Methods: A flow synthesis method for PLGA-PEG nanoparticles containing FoxO1 inhibitors and adipose vasculature targeting agents was developed. A set of nanoparticles including PLGA and PLGA-PEG-P3 unloaded and drug loaded were generated. The particles were characterized by DLS, fluorescence spectroscopy, TEM, and dialysis. Endotoxin levels were measured using the LAL chromogenic assay. Our approach was compared to over 270 research articles using information extraction tools.

Results: Nanoparticle hydrodynamic diameters ranged from 142.4 ±0.4 d.nm to 208.7 ±3.6 d.nm while the polydispersity index was less than 0.500 for all samples (0.057 ±0.021 to 0.369 ±0.038). Zeta potentials were all negative ranging from -4.33 mV to -13.4 mV. Stability testing confirmed that size remained unchanged for up to 4 weeks. For AS1842856, loading was 0.5 mg drug/mL solution and encapsulation efficiency was ~100%. Dialysis indicated burst release of drug in the first 4 hours.

═══

_REQUIRED TASKS_
1) Return a word-for-word copy of the nanoparticle study summary. Begin at the words "Results: Nanoparticle hydrodynamic" and stop after "first 4 hours.".
2) Supply the next part of the nanoparticle study summary, picking up right after its last sentence.

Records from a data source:
═══

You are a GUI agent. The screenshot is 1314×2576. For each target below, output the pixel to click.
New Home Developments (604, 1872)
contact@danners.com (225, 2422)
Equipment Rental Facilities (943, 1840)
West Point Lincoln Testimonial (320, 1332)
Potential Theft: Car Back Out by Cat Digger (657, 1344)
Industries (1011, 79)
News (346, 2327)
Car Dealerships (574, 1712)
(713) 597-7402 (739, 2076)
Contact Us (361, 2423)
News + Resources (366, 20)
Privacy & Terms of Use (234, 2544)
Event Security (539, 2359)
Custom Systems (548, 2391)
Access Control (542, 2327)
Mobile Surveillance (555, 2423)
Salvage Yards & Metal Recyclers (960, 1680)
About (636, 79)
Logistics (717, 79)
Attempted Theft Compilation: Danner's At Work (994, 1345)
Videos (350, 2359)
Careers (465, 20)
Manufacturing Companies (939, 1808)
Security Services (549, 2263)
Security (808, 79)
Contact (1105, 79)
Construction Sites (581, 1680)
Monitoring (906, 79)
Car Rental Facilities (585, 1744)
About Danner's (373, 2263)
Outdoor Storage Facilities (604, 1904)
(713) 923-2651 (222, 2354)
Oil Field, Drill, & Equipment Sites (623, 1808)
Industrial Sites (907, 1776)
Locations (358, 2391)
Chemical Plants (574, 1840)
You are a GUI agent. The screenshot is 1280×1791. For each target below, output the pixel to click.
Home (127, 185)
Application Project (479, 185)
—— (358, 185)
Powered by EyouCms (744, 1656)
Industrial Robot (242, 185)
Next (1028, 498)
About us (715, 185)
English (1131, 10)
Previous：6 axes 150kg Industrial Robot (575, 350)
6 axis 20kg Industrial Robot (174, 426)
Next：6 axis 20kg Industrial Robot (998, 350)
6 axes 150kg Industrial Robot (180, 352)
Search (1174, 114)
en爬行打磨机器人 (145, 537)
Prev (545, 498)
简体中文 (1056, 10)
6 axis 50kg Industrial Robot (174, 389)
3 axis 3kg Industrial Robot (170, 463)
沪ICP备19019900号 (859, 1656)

═══

_ANSWERS FOR THE EXERCISE_
1)
Results: Nanoparticle hydrodynamic diameters ranged from 142.4 ±0.4 d.nm to 208.7 ±3.6 d.nm while the polydispersity index was less than 0.500 for all samples (0.057 ±0.021 to 0.369 ±0.038). Zeta potentials were all negative ranging from -4.33 mV to -13.4 mV. Stability testing confirmed that size remained unchanged for up to 4 weeks. For AS1842856, loading was 0.5 mg drug/mL solution and encapsulation efficiency was ~100%. Dialysis indicated burst release of drug in the first 4 hours.

2)
Conclusion: PLGA encapsulation of AS1842856 was successful but unsuccessful for the two more hydrophilic drugs. Alternative syntheses such as water/oil/water emulsion or liposomal encapsulation are being considered. Analysis of data from published papers on PLGA nanoparticles indicated that our results were consistent with identified process-structure relationships and few groups reported endotoxin levels even though in vivo testing was performed.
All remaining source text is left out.